Der neue Freund von Kommissarin Behrendsen wird tot am Strand gefunden. Die Polizistin gerät unter Mordverdacht, denn die mutmaßliche Tatwaffe ist mit ihren Fingerabdrücken übersät. Aber auch eine Gruppe nackter Robbenschützer ist verdächtig.

Kommissarin Ina Behrendsen (Julia Brendler) hat schlechte Karten: Der Tote, der am Sylter Strand gefunden wird, war seit ein paar Wochen mit ihr verbandelt. Zudem wird auch noch Inas Wagenheber entdeckt, mit dem der ehrenamtliche Robbenschützer erschlagen wurde. Dabei hatte Ina doch zur Tatzeit joggend ein paar Runden um den Leuchtturm gedreht und anschließend die Leiche gefunden. Dass der Wagenheber ausgerechnet in der Nähe eines Hippie-Protestcamps namens "Nackte Robbe" entdeckt wird, bringt allerdings auch die nackten Tierschützer in Bedrängnis. Spätestens, als der väterliche Oberkommissar Carl Sievers (Peter Heinrich Brix) knallhart feststellt: "Ina und der Tote waren ein Liebespaar" und dabei in die leichte Brise blinzelt, ist klar, das in "Nord Nord Mord – Sievers und die tödliche Liebe" kein Klischee ausgelassen werden wird. Man muss nur bedenken, dass Sievers, den man eigentlich – ähnlich wie Horst Krause in seinen Polizistenfilmen – lieber nach dem Namen seines Darstellers einfach Brix nennen möchte, weil er doch nach drei Filmen so sehr mit seiner Figur verwachsen ist, alles fest in seinen Händen hält.

Bald stellt sich – welche Überraschung! – heraus, dass Sievers vor langer Zeit mal mit der Mutter des Opfers zusammen war. Das gibt Gelegenheit, über alte Zeiten zu reden, über eine Familie, die sich auf Lügen baute, wohl auch weil Sievers damals nicht mitgezogen hatte, vor allem aber über den jetzt toten Sohn, der versucht hatte, das familieneigene Taxiunternehmen über die Runden zu bringen. Dabei nahm der Womanizer gerne auch mal die Hilfe von Frauen an. "Leo hatte mehr zu bieten", so erfährt man gewissermaßen hinter vorgehaltener Hand.

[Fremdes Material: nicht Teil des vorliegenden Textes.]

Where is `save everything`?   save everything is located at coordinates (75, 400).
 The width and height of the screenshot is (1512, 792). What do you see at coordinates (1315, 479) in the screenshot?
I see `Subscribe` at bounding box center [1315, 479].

Während man noch um die illustre Nacktenschar der Robbenschützer fürchten muss, die sich im Sylter Wind vielleicht erkälten könnten, fliegt bereits der Kutter eines mit Leo befreundeten Skippers in die Luft. Gemeinsam hatten sie eine Art Robben-Tourismus aufziehen wollen. Das gibt ihren nackten Gegnern dann vielleicht doch recht in ihrer Wut. Aber auch Leos Bruder Max hat das Ganze nicht gefallen. Ob er eben doch nicht der feinfühlige Mensch ist, als der er sich so gerne gibt?

Es sind dann aber doch einmal mehr die privaten Gefühle, die dem Fall eine andere – erwartbare – Richtung geben. Selbst bei Inas Kollegen Hinnerk Feldmann (Oliver K. Wnuk) macht sich irgendwann eine gehörige Portion Eifersucht breit – warum sollte das bei einer enttäuschten Sylter Dame (großartig: Juliane Köhler) nicht genau so sein?

Was die Arbeit der Ermittler betrifft, so hat man selten ein besser funktionierendes Team beim Spiel mit vorhandenen Krimiklischees gesehen als in dieser Waterkant-Kriminalkomödie (Buch und Regie: Berno Kürten). "Die eiskalte Nordsee schweißt zusammen!", sagt Sievers am Schluss so schief wie trefflich. Der Mann bringt es auf den Punkt.